> [Source text]
** start **

Bor. of Highlands v. Davis
This text of 305 A.2d 814 (Bor. of Highlands v. Davis) is published on Counsel Stack Legal Research, covering New Jersey Superior Court Appellate Division primary law. Counsel Stack provides free access to over 12 million legal documents including statutes, case law, regulations, and constitutions.
Opinion
BOROUGH OF HIGHLANDS, PLAINTIFF,
v.
JAMES T. DAVIS, DEFENDANT, AND RICHARD GILL, LUKE PENTA AND ROBERT WATERS, INDIVIDUALLY AND AS COUNCILMEN OF THE BOROUGH OF HIGHLANDS, DEFENDANTS-INTERVENORS.
Superior Court of New Jersey, Law Division.
*220 Mr. Edward C. Stokes argued the cause for plaintiff (Messrs. Stokes, Throckmorton & Cieri, Attorneys).
Mr. Henry J. Saling argued the cause for defendant, James T. Davis (Messrs. Saling, Moore, O'Mara & Coogan, Attorneys).
Mr. William G. Bassler argued the cause for defendants-intervenors (Labrecque, Parsons & Bassler, Attorneys).
LANE, J.S.C.
The complaint, filed on behalf of the Mayor of Highlands, seeks a declaratory judgment whether the Mayor or the majority of the governing body of the Borough of Highlands has the authority to make appointments and promotions in the Police Department. At a meeting of the Borough Council held November 9, 1972 defendant Davis was appointed by vote of the Council sergeant effective immediately but with the salary to start January 1, 1973. Defendants-intervenors voted in favor of the motion with the Mayor and one Councilman in opposition. By reason of a direct order from the Mayor, Davis has not assumed the duties of sergeant. He counterclaims to recover the differential between his salary as patrolman and the salary of sergeant from January 1, 1973 and counsel fees incurred in the defense of this action. The matter is before the court on final hearing.
Highlands adopted SMALL MUNICIPALITY PLAN B (N.J.S.A. 40:69A-133 to 138) effective July 1, 1956. It has not adopted the provisions of Title 11 (Civil Service).

** end **

> [Data section]
** start **

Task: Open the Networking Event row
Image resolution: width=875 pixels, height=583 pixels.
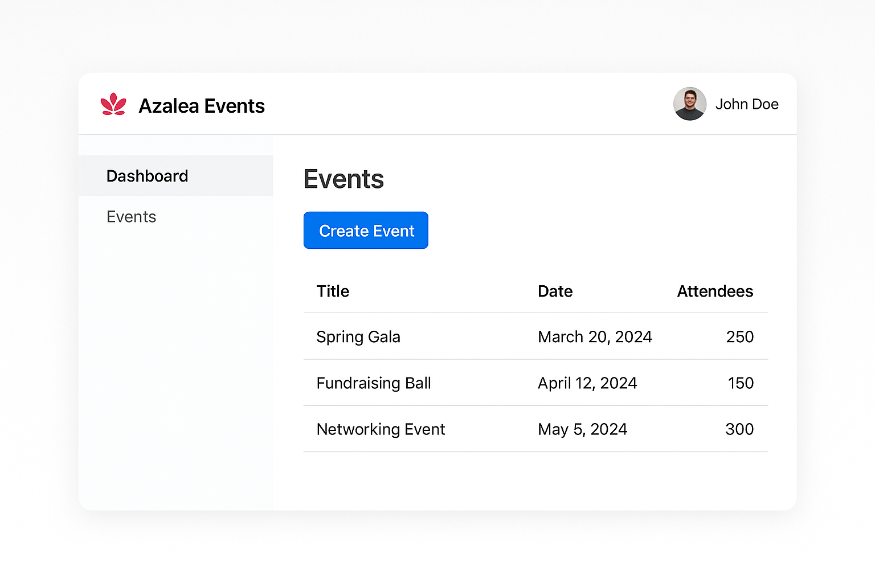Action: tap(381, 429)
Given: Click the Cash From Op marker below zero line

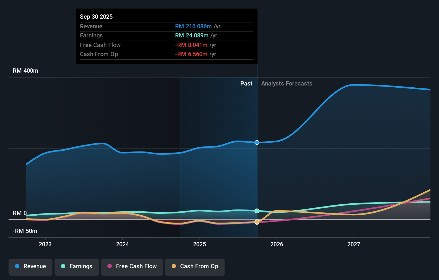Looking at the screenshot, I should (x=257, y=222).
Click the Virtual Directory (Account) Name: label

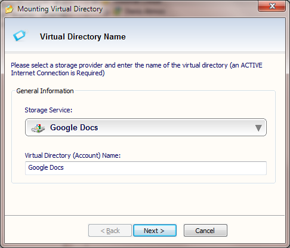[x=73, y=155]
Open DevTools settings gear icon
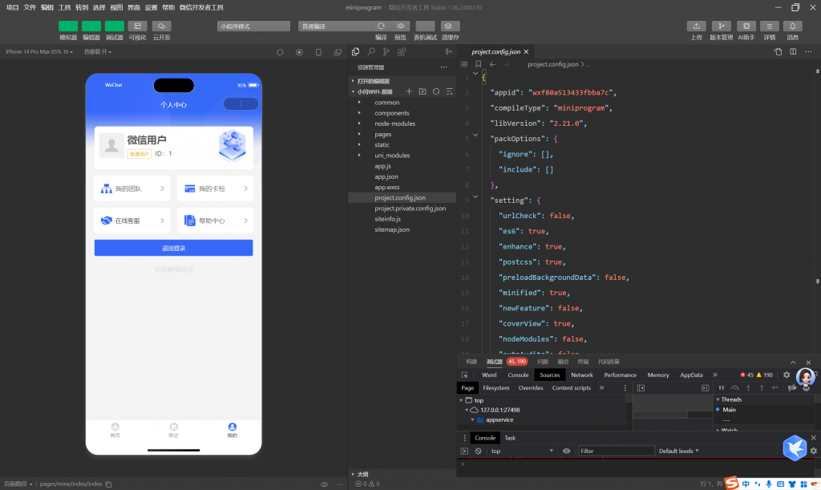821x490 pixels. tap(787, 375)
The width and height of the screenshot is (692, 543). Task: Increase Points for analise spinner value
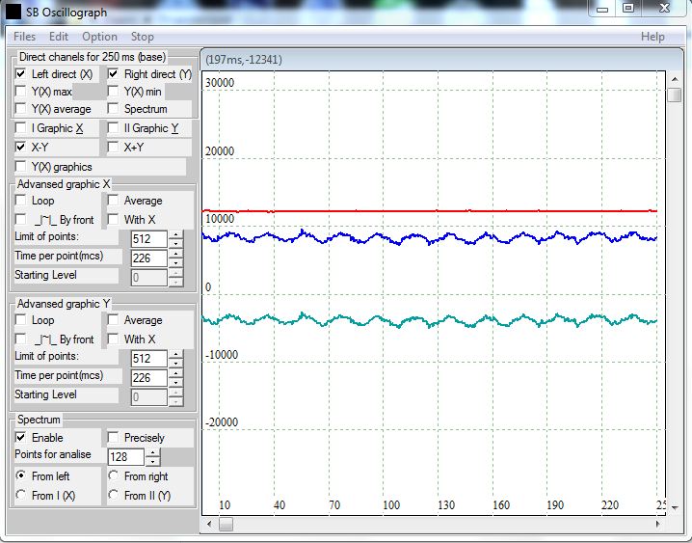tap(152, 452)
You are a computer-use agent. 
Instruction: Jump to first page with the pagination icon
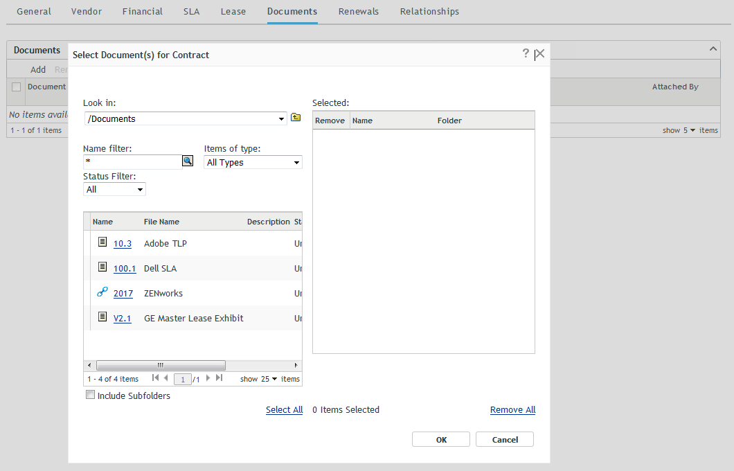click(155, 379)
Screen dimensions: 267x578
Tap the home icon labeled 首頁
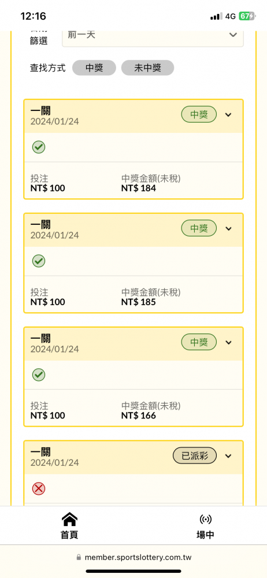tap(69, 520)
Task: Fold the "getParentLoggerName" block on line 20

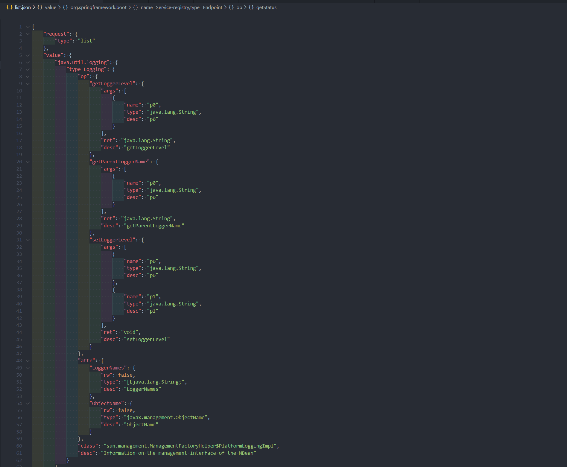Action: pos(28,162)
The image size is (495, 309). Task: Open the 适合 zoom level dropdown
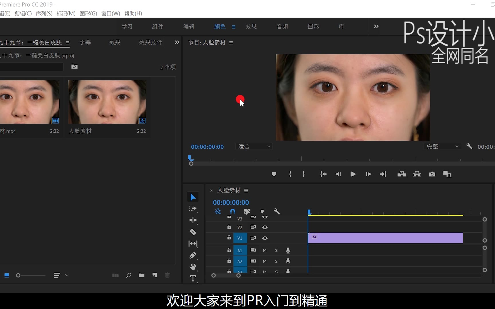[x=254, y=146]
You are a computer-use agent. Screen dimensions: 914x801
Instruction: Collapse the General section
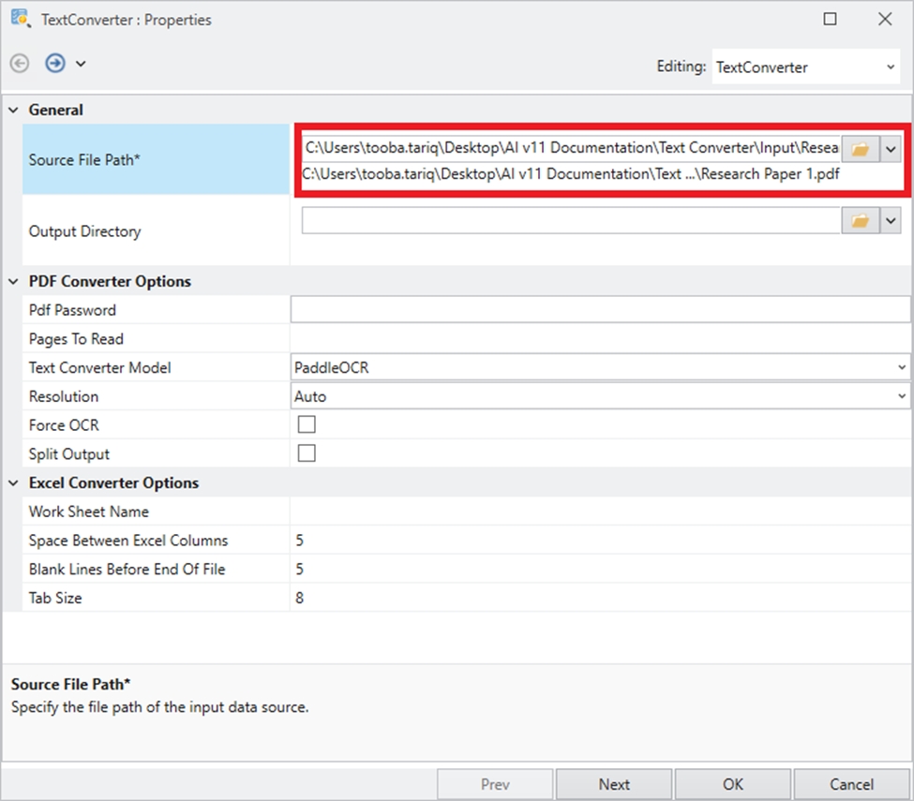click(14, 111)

** end **
** start **

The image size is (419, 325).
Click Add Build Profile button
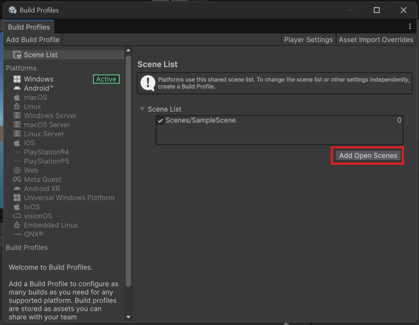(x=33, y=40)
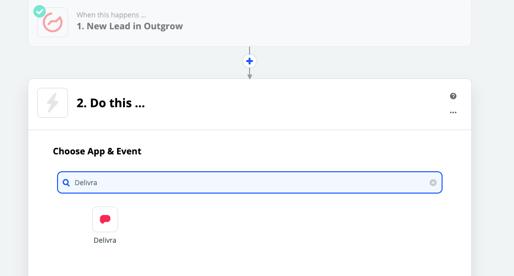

** end **

> [Problem statement]
Answer these questions from the Highlands court opinion:
(a) On what date was the Borough Council meeting where Davis was appointed sergeant?
(b) Who argued the cause for the defendants-intervenors?
(c) On what date did Highlands adopt Small Municipality Plan B?

> [Solution to this problem]
(a) November 9, 1972
(b) Mr. William G. Bassler
(c) July 1, 1956